One of the principal differences between the doctors in the present case was whether the heart ailment was of a congenital or rheumatic origin. Opinion as to the origin of heart disease depends to some extent on the statements of the patient concerning his health in earlier fife. But such statements need not *665be wholly credited if the clinical examination makes them improbable. :

At least in one instance in the present case a doctor said that the clinical examination disclosed evidence which created the impression in his mind that the condition he found was not congenital. It is evident that some of the opinions herein were based on matters of case history, while others relied to a greater extent on the clinical examination. It is not the province of a court, under the circumstances, to determine which opinion is of greater value. It is only where the appointing power acts illegally or capriciously that the court will interfere. Although it might have been preferable had petitioner been rejected in 1929 when he applied for appointment as teacher in training, the failure to reject him at the earlier examination does not afford him any greater legal rights. No tenure of office was secured as substitute teacher, and a more liberal standard might have been applied in the examination for that appointment. Further, the ailment might be more pronounced at the present time.
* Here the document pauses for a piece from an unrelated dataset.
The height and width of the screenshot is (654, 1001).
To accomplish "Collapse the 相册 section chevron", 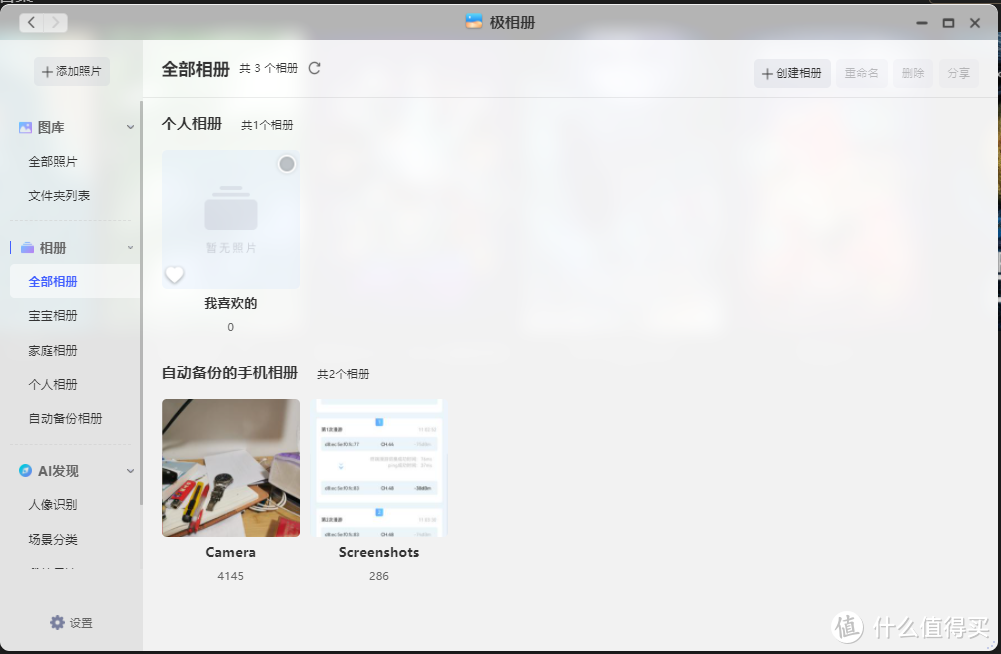I will tap(130, 248).
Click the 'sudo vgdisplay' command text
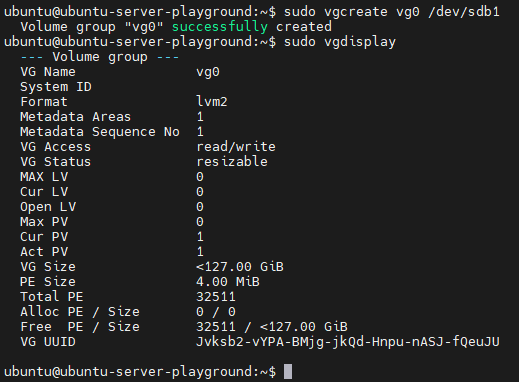This screenshot has height=382, width=519. coord(340,42)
Petitioner contends that it is only his present physical fitness that may be inquired into. He takes the position that, because he is at present capable of teaching, he may not be rejected because the doctors have determined as a matter of prognosis that disability will develop in a short time. Of course, the scope of a physical examination should not include mere speculation as to the span of fife, but it seems reasonable to permit it to include inquiry into the question as to whether a recognized disease, presently existing, will render the applicant unable to perform his duties in a short time. To this extent, the inclusion of prognosis by the medical staff of the board is not the use of standards which are improper. The public’s interests are sufficiently involved to permit consideration of the element of prognosis within reasonable limitations on the question of fitness. Teachers attain tenure of office and pension rights after permanent appointment and service in the public schools. Those in charge of children in the classroom may be required to be reasonably fit to meet various emergencies. We cannot say because an applicant may engage in physical exercise today, that the advice of medical science may not be availed of to ascertain whether a present infirmity will disable him, in the near future. At least it may not be held arbitrary for the board to take heed of such advice.

The orders appealed from should be reversed, with costs, and the petition dismissed.

Untermyer, Dore and Cohn, JJ., concur; Martin, P. J., dissents.

Orders reversed, with costs, and the petition dismissed.